O Ministério Público Federal (MPF) divulgou na noite deste sábado (10) uma nota em sua página no Facebook repudiando o vazamento para a imprensa da delação de um ex-executivo da Odebrecht que revelou possíveis esquemas de distribuição de propinas para políticos brasileiros. O governador do Acre, Tião Viana, e o seu irmão, o senador Jorge Viana, ambos do PT, estariam nessa delação vazada.

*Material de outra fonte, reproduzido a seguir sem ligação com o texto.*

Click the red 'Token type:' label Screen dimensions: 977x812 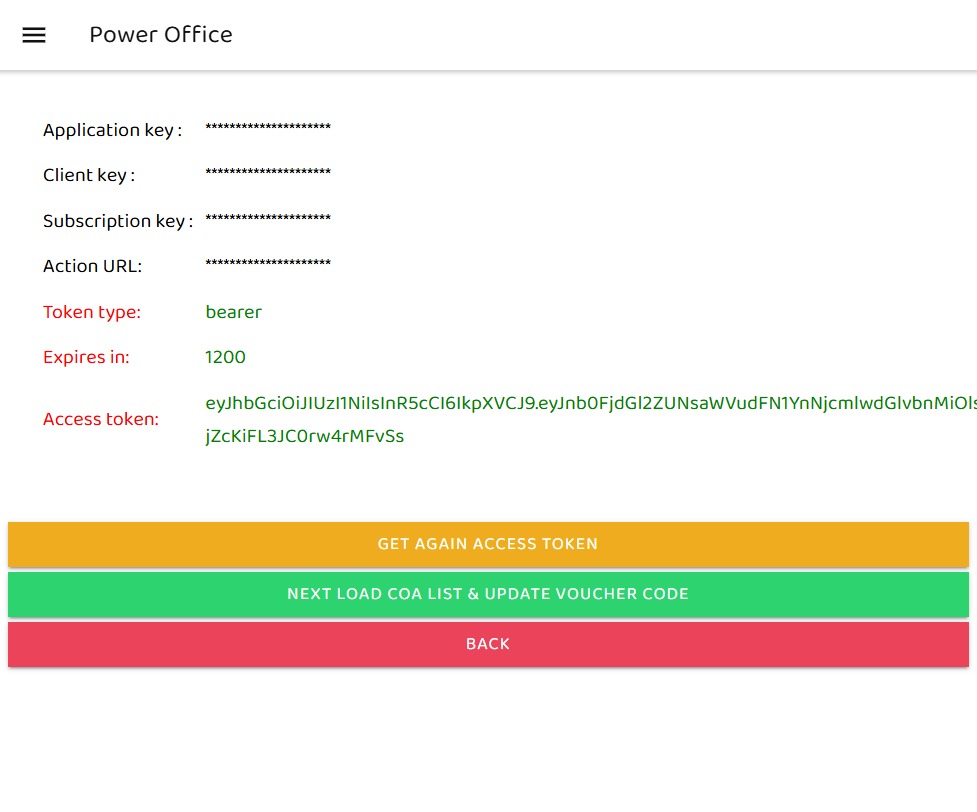coord(92,312)
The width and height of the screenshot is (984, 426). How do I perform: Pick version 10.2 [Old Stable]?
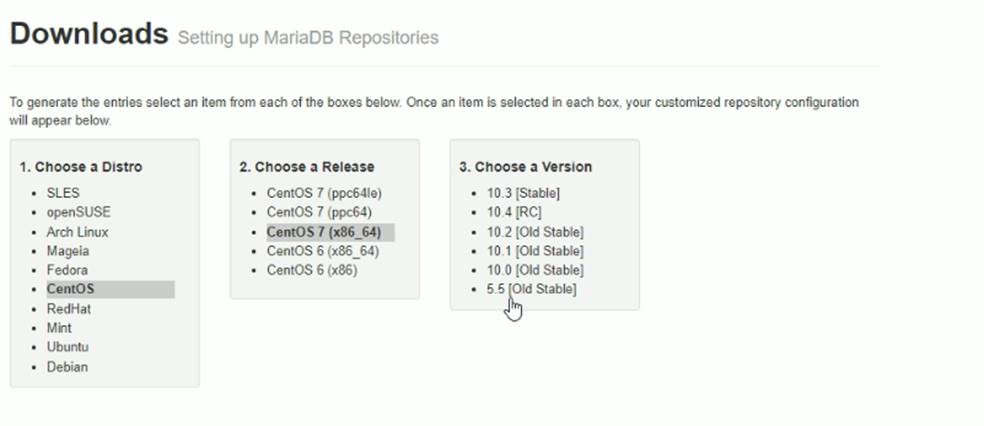coord(535,232)
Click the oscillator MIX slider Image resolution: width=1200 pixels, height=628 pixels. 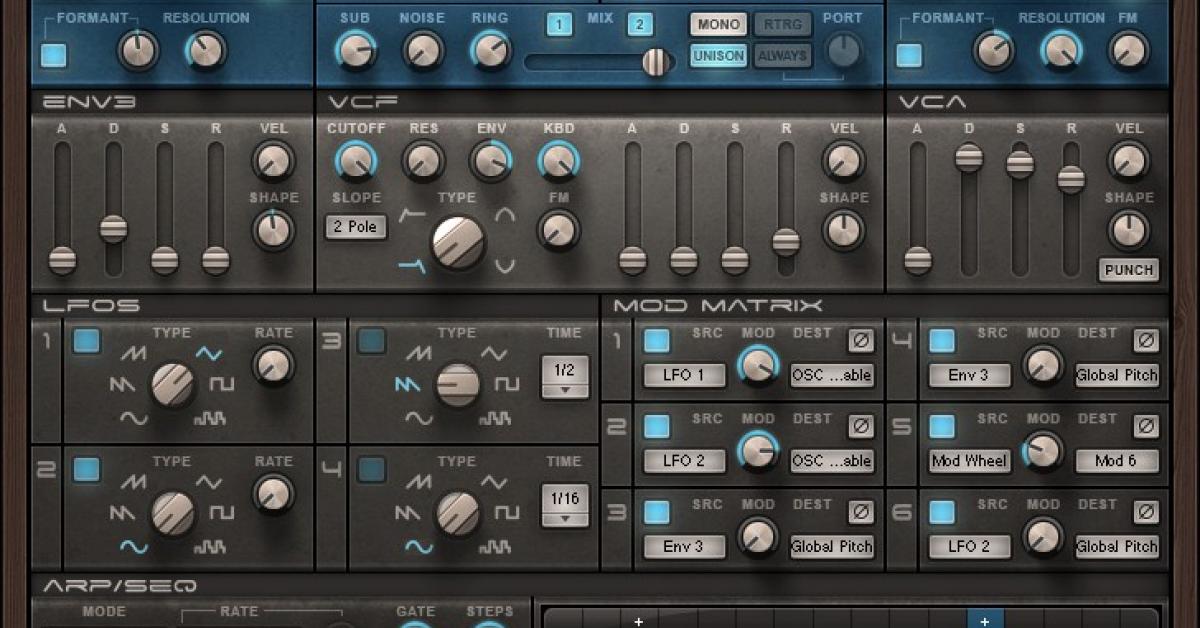pos(656,60)
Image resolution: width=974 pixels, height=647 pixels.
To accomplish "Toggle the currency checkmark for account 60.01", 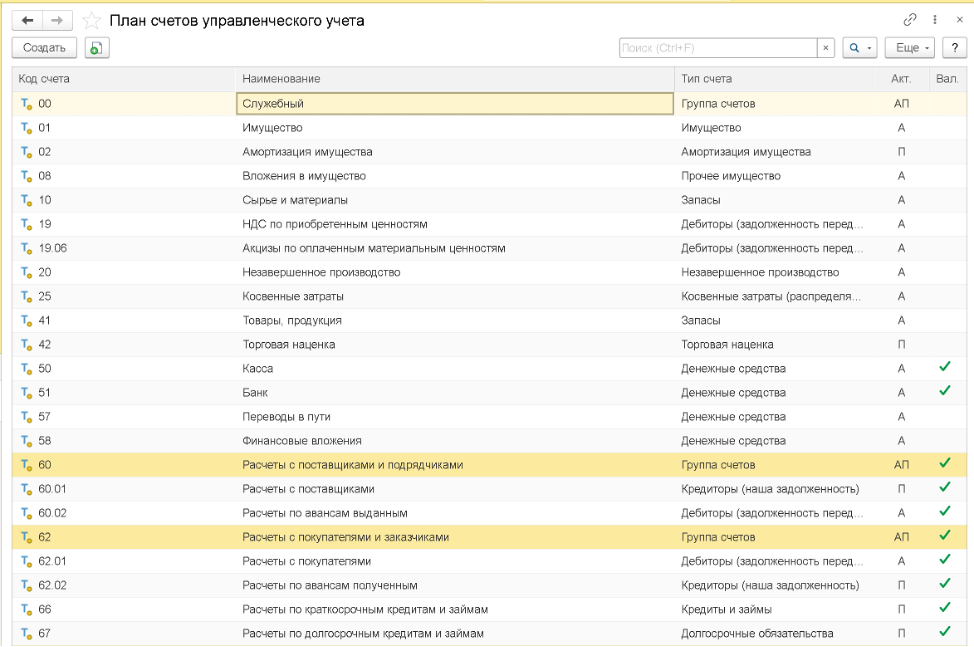I will click(945, 488).
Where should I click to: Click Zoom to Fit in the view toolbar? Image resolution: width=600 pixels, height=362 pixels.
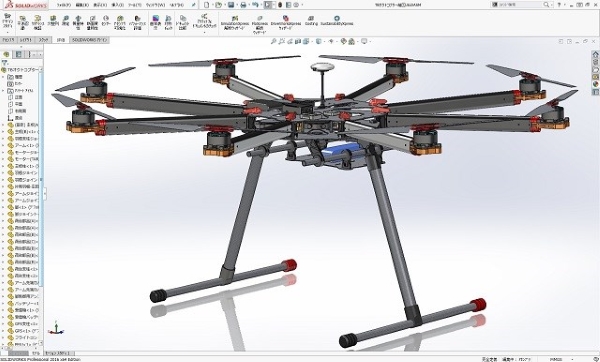(273, 41)
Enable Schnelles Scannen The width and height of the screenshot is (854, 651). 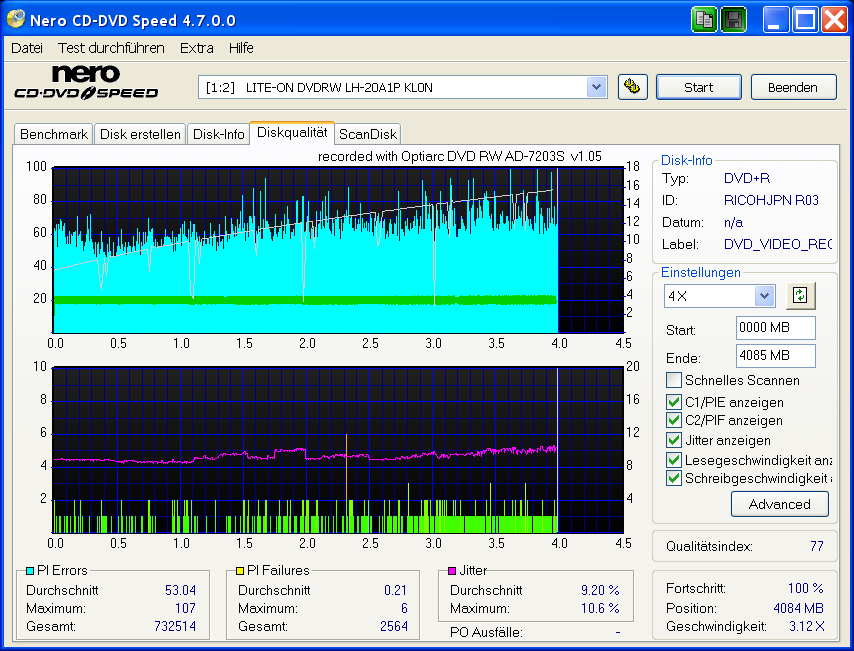click(674, 380)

Confira a nota de esclarecimento:
Nota de Esclarecimento
Em virtude da divulgação, pela imprensa, de documento sigiloso que seria relativo à colaboração premiada de um dos executivos da Odebrecht, o procurador-geral da República, Rodrigo Janot, solicitará abertura de investigação para apurar o vazamento.

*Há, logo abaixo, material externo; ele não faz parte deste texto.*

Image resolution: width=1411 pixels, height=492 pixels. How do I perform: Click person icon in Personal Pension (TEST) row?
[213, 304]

O vazamento do documento que constituiria objeto de colaboração, além de ilegal, não auxilia os trabalhos sérios que são desenvolvidos e é causa de grave preocupação para o Ministério Público Federal, que segue com a determinação de apurar todos os fatos com responsabilidade e profissionalismo.
O MPF volta a expressar que todo documento de colaboração, para que possa ser usado como prova e para que tenha cláusulas produzindo efeitos jurídicos para o colaborador, somente possui validade jurídica após regular homologação pelo Supremo Tribunal Federal.